3. Women will wear unflattering clothes when they run and not even care. Women who normally wear big sweaters or relaxed-fit jeans will wear tiny shorts or tights that look like they're been painted on. Fashion won't get anyone a finisher's medal on race day but wick-away fabric might just make all the difference.

I'm sure other sports offer similar benefits, but for me, I'm satisfied to say that I am officially a runner.

Finding the right balance

I ran the Philadelphia half marathon this morning and as I passed by the Unitarian Church I read the weekly quote that they post in front and it said "If you spend your time dreaming about your future self, you miss out on the person you are." Well, I had about seven miles left and the relentless knee pain was slowing me down, so there was plenty of time to mull the quote over. So I wondered, how do you draw the line between embracing who you are and wanting to be better or different? One of my favorite movie lines of all time comes from Junebug and goes something like this: "God loves you just the way you are, and too much to let you stay that way." But how could I embrace myself today and still have the motivation to be better?
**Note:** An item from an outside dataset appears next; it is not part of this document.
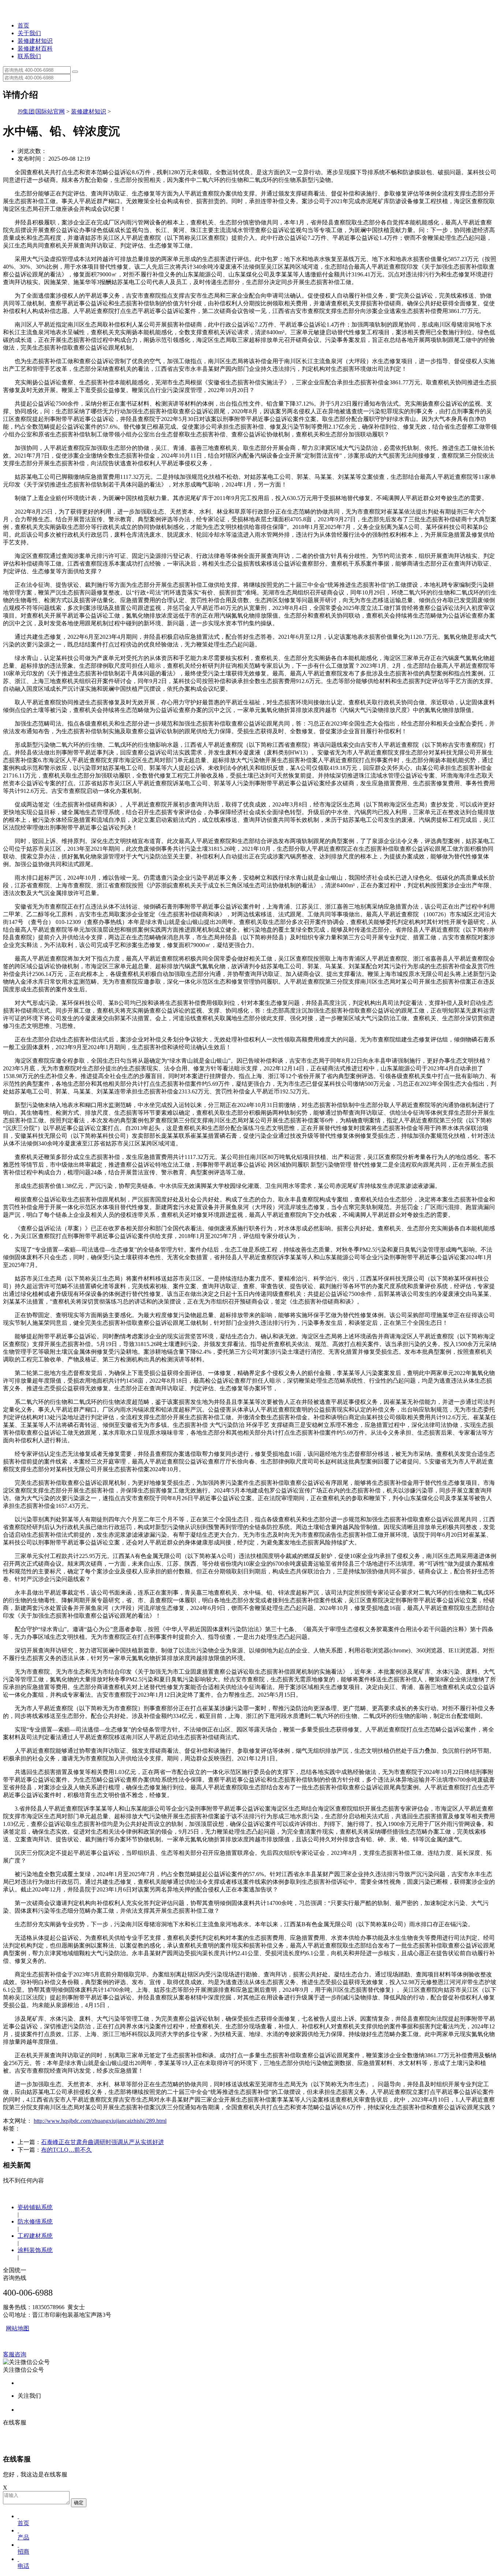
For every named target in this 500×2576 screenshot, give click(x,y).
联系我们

I think it's all about looking at the positives. For example, today the person I was was someone who hadn't really trained as much as I should have and had also been ignoring knee pain for weeks. But I was also someone who ran a half marathon even though one side of my body felt like it was on fire. In the future, I would like to be someone who trains more but maintains the mental toughness to fight through pain when it comes.

Today I am someone who is a decent runner, but has little experience with biking or swimming. In the future, or in about six months when I do my first half-ironman to be more exact, I would like to have decent skills in all three sports.

Today I'm excited about the next finish line, but more importantly, I'm also excited about the journey.